WORK TO COMPLETE: The range runs from the line containing "You are a GUI" to the last line of the entries. Copy that range exactly, omitting pictures.

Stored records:
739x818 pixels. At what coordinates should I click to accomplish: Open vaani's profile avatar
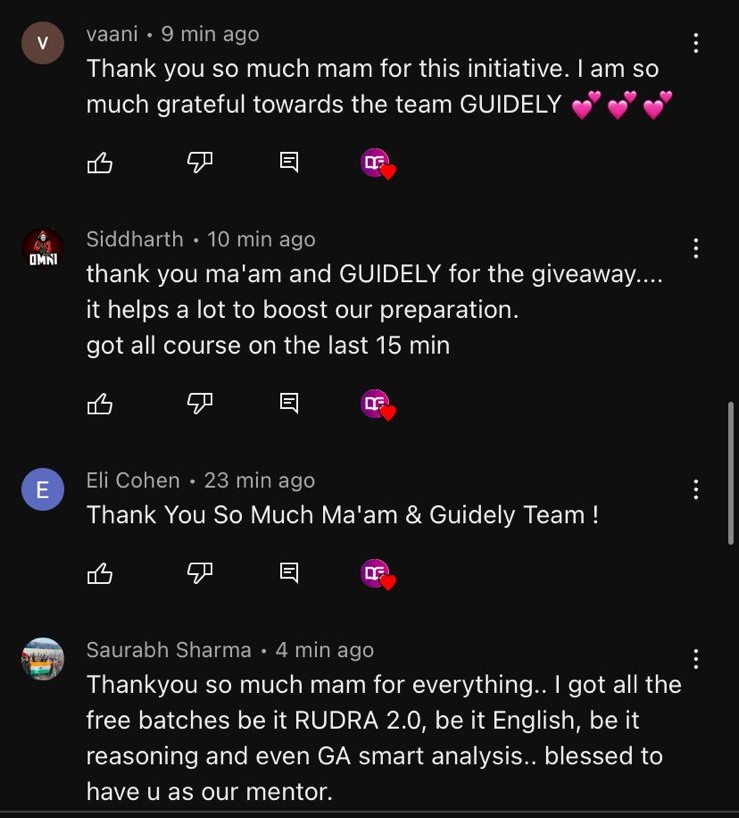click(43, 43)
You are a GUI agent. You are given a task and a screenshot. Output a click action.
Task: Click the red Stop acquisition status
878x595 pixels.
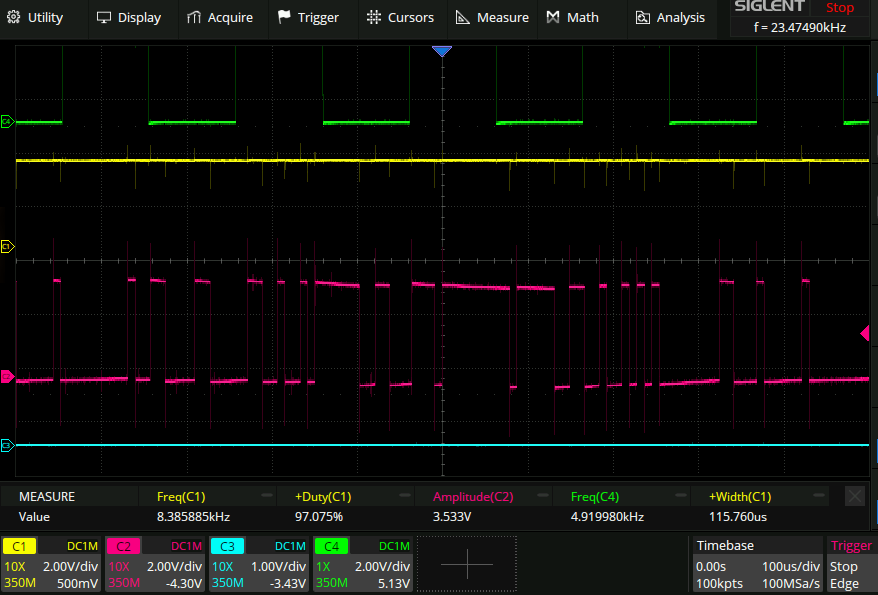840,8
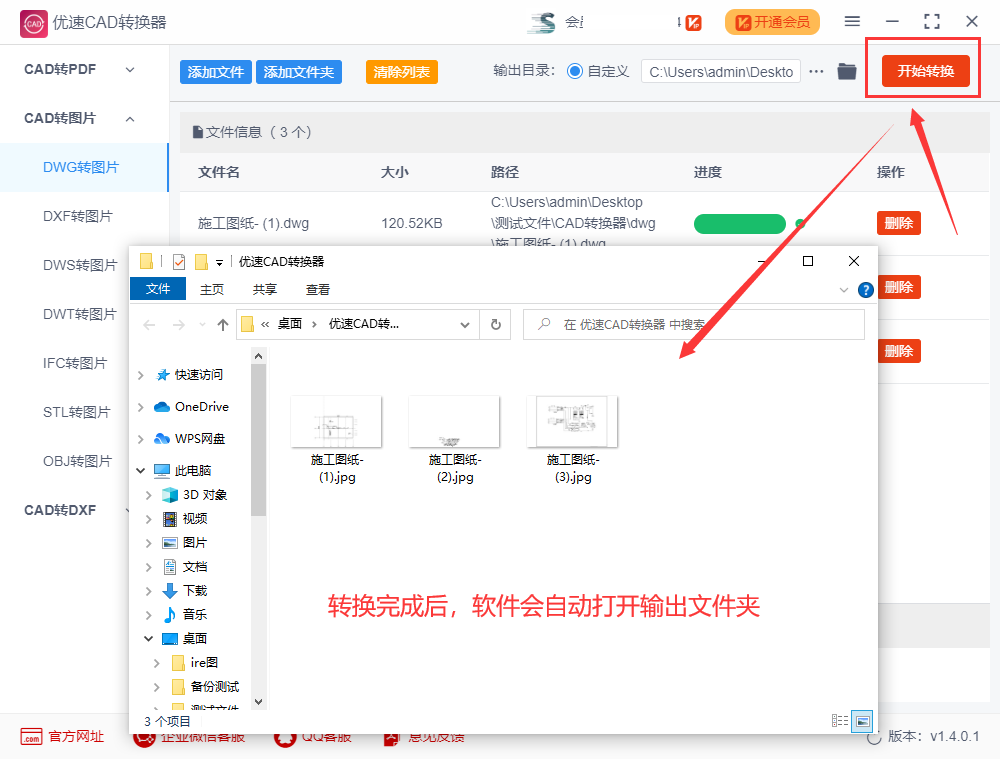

SOLVED EXERCISE:
You are a GUI agent. You are given a task and a screenshot. Output a click action.
Task: Click the red Stop acquisition status
878x595 pixels.
840,8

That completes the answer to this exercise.